On a balmy recent Sunday, Victoria Beckham sank into a banquette at the Fasano Fifth Avenue, a fancy hotel on the Upper East Side of Manhattan, her pout a little puffier than it used to be, her slight frame sheathed in an inky silk suit of her own design. Tucked into a corner just within view was a pair of black crutches so streamlined and glossy they might have passed for an outsize accessory. In fact, they were a testament to Beckham’s stubborn grit.
A fall at the gym this winter had hobbled her but not kept her from taking her bows on crutches at her namesake label’s runway show at Paris Fashion Week in March. Or from celebrating a milestone birthday, her 50th, at a lavish bash in London. Nor did it prevent her from hopping a flight to New York, where she had come to oversee and star in an ad campaign promoting the line of fragrances she introduced last fall.

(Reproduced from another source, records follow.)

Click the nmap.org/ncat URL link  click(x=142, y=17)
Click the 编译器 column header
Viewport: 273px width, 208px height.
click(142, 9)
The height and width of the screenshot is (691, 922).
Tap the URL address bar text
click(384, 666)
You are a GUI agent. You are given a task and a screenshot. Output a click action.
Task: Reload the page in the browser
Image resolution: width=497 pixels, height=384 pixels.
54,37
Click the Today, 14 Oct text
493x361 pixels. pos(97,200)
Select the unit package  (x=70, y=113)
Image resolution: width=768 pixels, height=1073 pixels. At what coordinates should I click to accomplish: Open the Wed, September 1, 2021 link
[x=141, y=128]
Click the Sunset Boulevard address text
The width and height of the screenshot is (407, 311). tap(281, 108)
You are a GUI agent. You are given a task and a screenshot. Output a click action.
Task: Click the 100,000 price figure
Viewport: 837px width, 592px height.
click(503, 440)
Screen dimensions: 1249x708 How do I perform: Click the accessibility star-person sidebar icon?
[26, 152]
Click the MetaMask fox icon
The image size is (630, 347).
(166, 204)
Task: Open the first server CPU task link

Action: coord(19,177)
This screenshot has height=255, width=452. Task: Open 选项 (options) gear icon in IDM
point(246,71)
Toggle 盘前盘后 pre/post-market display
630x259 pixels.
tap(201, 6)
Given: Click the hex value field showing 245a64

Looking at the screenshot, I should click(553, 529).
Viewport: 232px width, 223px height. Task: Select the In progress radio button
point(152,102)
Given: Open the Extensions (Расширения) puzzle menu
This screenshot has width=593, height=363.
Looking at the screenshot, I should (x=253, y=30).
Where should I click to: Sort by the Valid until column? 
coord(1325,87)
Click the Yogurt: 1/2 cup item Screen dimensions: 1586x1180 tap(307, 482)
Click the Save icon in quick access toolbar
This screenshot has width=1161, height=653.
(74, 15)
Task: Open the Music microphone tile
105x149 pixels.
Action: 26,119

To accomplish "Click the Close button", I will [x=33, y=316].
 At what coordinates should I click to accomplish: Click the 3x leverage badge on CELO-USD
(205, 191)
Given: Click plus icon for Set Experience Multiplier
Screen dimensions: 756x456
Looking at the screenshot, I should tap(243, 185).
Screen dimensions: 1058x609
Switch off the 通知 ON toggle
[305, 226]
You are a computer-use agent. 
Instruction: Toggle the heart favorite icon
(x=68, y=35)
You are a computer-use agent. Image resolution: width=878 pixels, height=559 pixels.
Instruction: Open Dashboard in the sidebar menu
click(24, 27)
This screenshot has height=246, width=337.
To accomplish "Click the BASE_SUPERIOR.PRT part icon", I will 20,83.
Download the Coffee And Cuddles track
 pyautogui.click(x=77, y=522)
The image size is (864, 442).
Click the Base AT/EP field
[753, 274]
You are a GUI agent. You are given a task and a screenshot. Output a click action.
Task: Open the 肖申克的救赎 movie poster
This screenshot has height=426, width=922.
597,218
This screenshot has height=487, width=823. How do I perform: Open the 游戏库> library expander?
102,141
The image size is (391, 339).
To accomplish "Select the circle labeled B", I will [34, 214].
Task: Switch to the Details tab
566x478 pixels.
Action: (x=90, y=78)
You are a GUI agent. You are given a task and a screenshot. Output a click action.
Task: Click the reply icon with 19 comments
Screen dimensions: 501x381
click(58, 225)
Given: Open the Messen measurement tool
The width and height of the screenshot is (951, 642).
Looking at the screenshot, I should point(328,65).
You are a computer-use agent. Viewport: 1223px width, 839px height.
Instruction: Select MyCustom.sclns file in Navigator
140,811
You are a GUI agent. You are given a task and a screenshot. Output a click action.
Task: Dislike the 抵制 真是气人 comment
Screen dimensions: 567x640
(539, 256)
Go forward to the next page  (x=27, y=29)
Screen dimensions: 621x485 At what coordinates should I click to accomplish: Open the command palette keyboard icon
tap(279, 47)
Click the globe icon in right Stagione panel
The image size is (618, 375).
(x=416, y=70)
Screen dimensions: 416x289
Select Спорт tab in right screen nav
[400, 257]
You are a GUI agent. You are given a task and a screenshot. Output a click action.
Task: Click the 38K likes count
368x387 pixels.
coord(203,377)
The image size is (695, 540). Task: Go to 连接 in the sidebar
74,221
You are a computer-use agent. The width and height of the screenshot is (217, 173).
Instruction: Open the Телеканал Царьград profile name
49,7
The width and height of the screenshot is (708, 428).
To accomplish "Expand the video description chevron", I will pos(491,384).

The perfumes were an expansion of the Victoria Beckham Beauty brand she started in 2019, which was itself an expansion of the Victoria Beckham fashion line she started in 2008 – when many still remembered her as Posh, the sophisticated Spice Girl who just happened to be married to British soccer star David Beckham. After her pivot from pop star to designer, some self-appointed critics were quick to dismiss Victoria, who grew up in Hertfordshire, England, as an unschooled Barbie from the hinterlands. Her career has given rise to plenty of speculation among fashion insiders: Is she for real? Is she selling a stake.